» WHAT IS EXPECTED
Leaving out every picture, quote the data below exactly as it appears.

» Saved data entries
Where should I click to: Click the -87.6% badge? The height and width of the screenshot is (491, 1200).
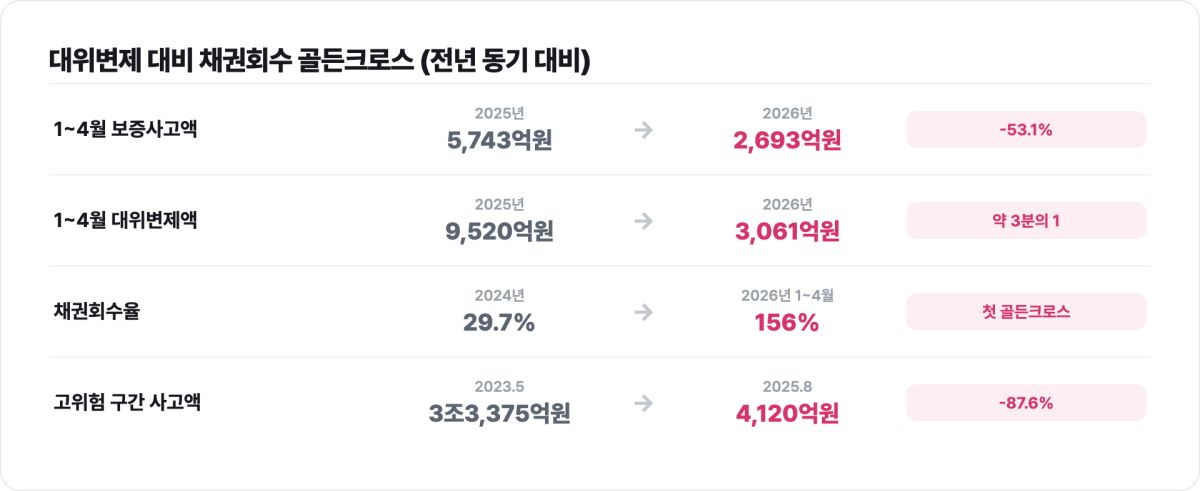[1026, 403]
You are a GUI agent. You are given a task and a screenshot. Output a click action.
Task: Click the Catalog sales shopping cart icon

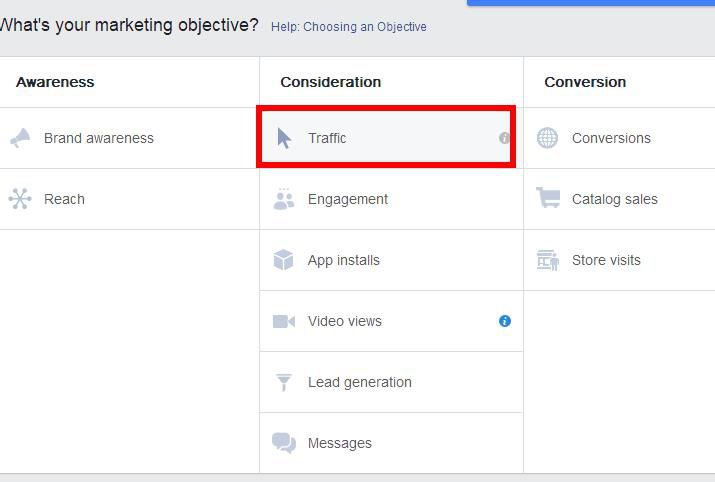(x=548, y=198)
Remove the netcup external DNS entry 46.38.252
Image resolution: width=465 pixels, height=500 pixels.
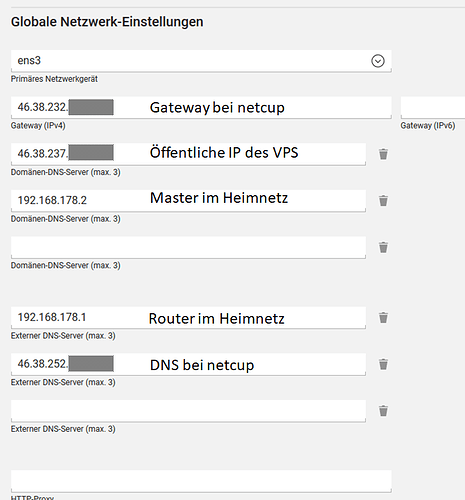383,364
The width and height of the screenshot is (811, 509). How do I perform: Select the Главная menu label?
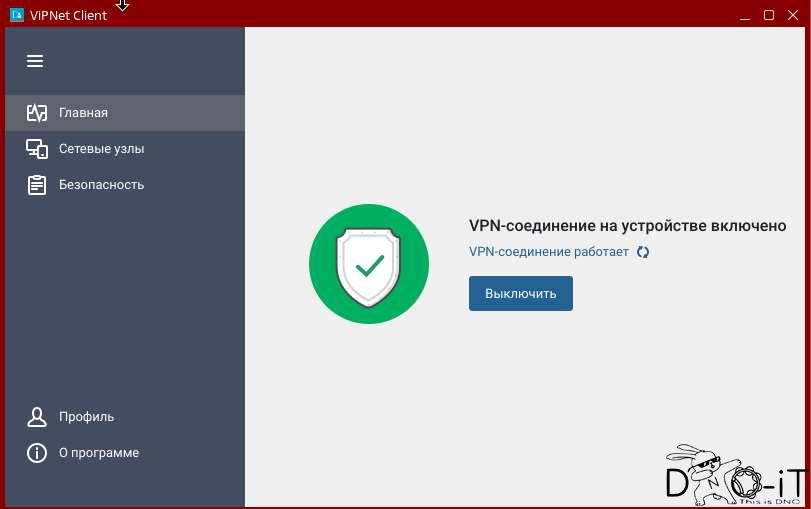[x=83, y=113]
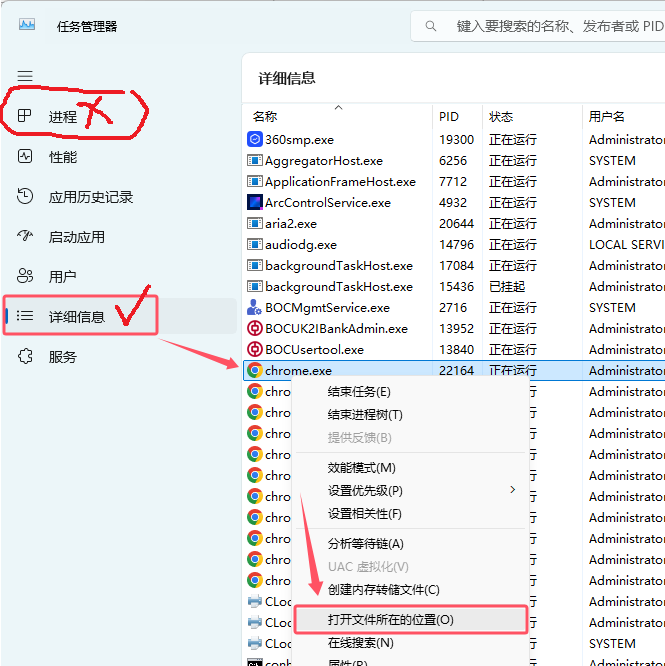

» FINISHED TASK
Where should I click to: Click the -87.6% badge? The height and width of the screenshot is (491, 1200).
[1026, 403]
You are a GUI agent. You are given a task and a screenshot. Output a click action.
Task: Click the Catalog sales shopping cart icon

(x=548, y=198)
Remove the netcup external DNS entry 46.38.252
Image resolution: width=465 pixels, height=500 pixels.
383,364
The width and height of the screenshot is (811, 509). How do I perform: Select the Главная menu label?
[x=83, y=113]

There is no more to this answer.